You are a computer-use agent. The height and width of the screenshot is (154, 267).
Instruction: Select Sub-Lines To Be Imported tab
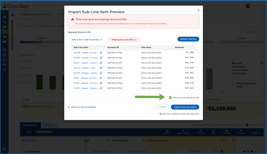pos(87,40)
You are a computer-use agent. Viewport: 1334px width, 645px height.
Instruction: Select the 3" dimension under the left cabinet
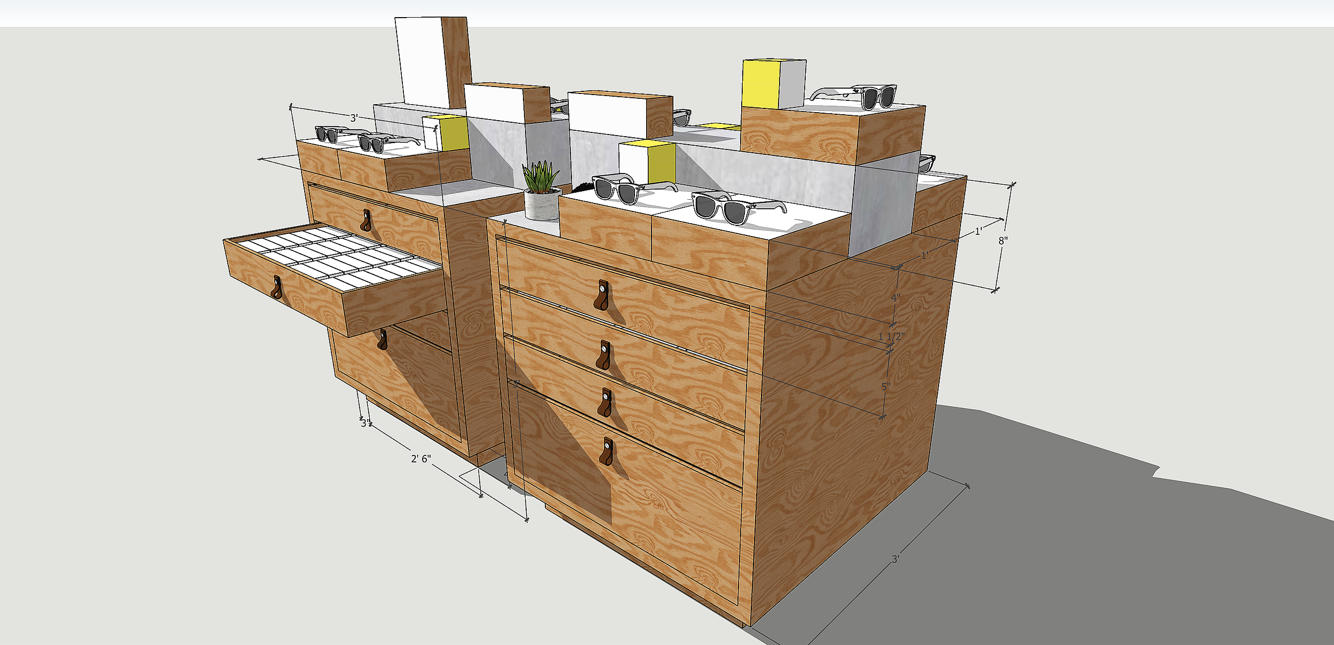coord(365,423)
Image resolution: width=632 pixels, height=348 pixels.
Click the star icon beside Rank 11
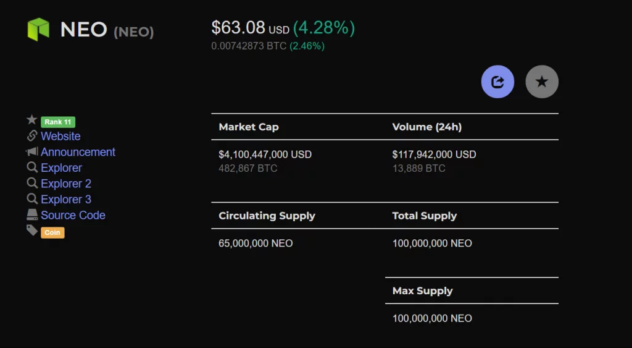coord(32,119)
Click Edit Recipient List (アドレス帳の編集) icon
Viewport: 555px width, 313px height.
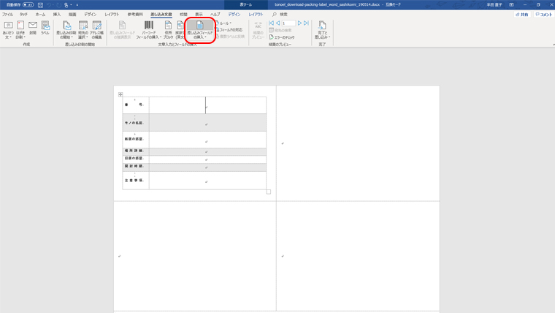pyautogui.click(x=96, y=30)
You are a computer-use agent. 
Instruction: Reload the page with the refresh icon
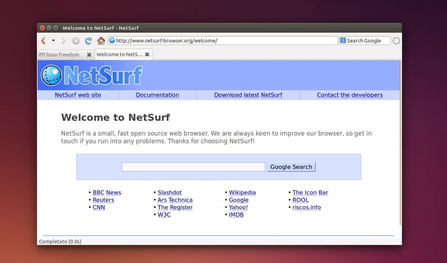point(88,41)
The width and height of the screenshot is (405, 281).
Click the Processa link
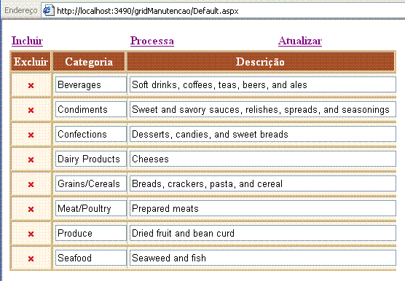tap(152, 41)
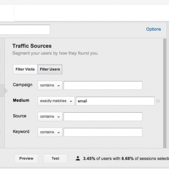
Task: Open the Options link
Action: [153, 29]
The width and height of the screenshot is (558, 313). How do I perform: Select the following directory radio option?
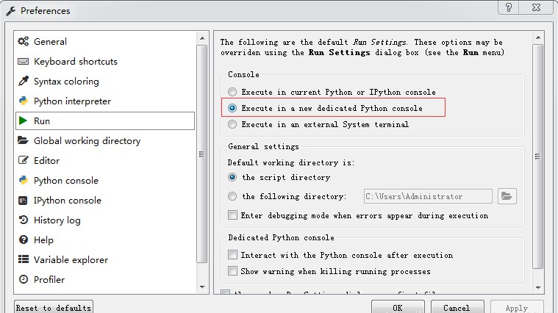click(x=232, y=197)
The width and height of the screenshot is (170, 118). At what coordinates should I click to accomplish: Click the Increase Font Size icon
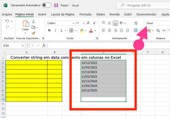click(x=89, y=23)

§ §

**Set task**:
Can you copy the entries word for word, from the line with "The width and height of the screenshot is (405, 281)." up to and including the line with "click(x=232, y=197)", leaving the pictures out?

**The result**:
The width and height of the screenshot is (405, 281).
Click the Processa link
tap(152, 41)
Task: Open the Options link
Action: [153, 29]
The width and height of the screenshot is (558, 313). How do I perform: Select the following directory radio option?
click(x=232, y=197)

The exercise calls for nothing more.